DATA FOR REVIEW.
★ ★ ★ ★ ★

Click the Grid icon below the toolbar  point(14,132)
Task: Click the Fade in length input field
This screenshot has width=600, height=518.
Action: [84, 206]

★ ★ ★ ★ ★

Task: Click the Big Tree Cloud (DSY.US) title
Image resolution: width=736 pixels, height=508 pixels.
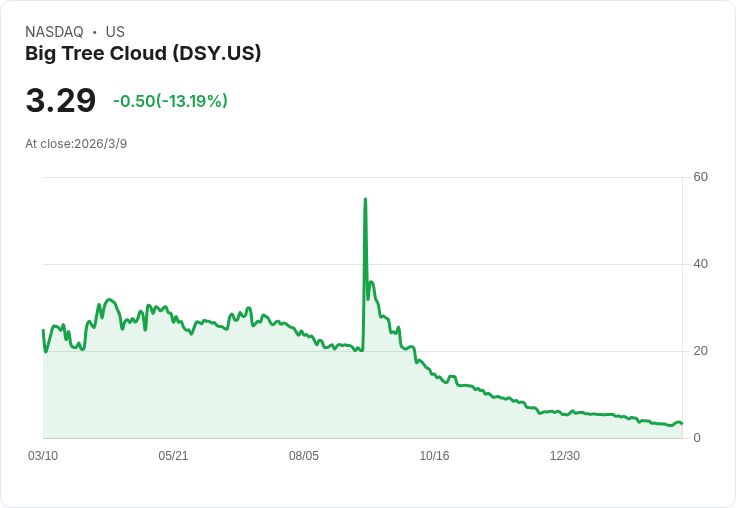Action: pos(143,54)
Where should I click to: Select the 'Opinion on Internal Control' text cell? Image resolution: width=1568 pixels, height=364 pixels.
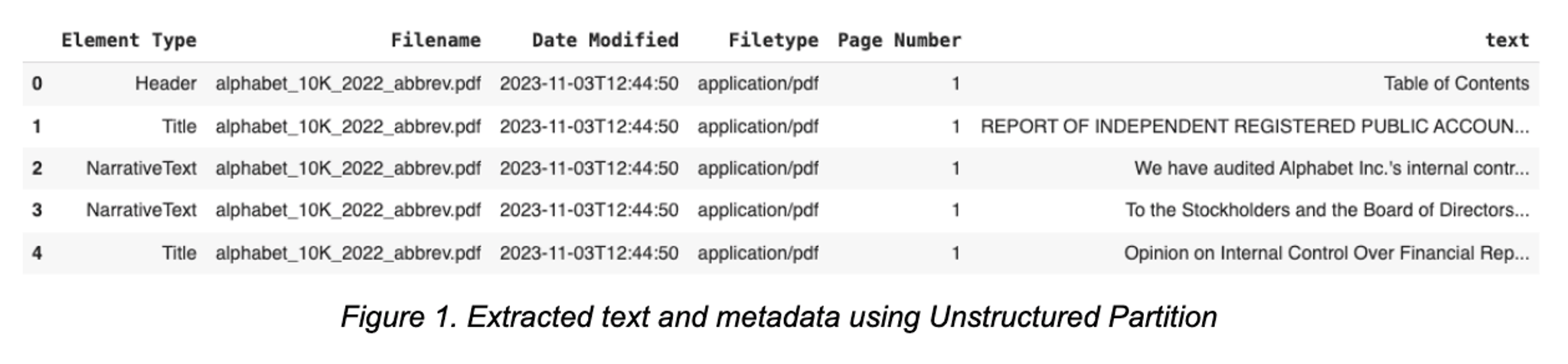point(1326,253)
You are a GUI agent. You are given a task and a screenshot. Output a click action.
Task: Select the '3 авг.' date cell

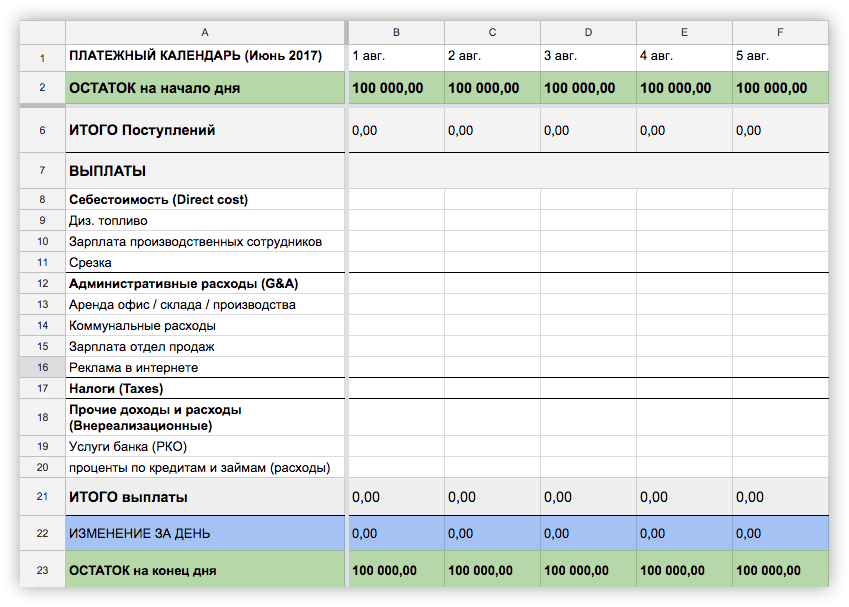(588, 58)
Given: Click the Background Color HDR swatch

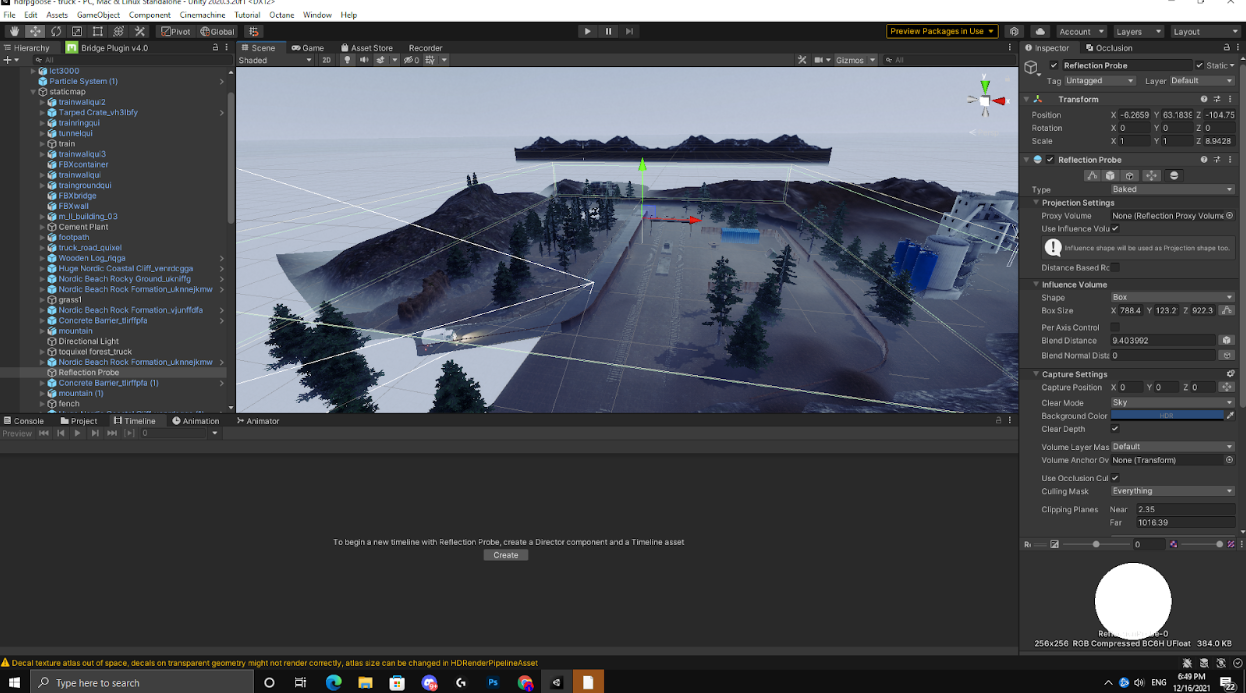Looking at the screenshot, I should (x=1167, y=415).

★ ★ ★ ★ ★

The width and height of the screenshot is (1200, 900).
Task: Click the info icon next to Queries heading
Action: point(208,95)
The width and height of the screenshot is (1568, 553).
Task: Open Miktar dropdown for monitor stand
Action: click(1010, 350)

★ ★ ★ ★ ★

WHAT TO DO.
In the data above, the stretch from the line with "Task: Click the Big Tree Cloud (DSY.US) title" through the line with "You are a GUI" is to be returned exactly, minus any pictures.

REPLY TO THE TASK.
Task: Click the Big Tree Cloud (DSY.US) title
Image resolution: width=736 pixels, height=508 pixels.
Action: pos(143,54)
Where should I click to: Select the 'Opinion on Internal Control' text cell? Image resolution: width=1568 pixels, height=364 pixels.
point(1326,253)
You are a GUI agent. You are given a task and a screenshot. Output a click action.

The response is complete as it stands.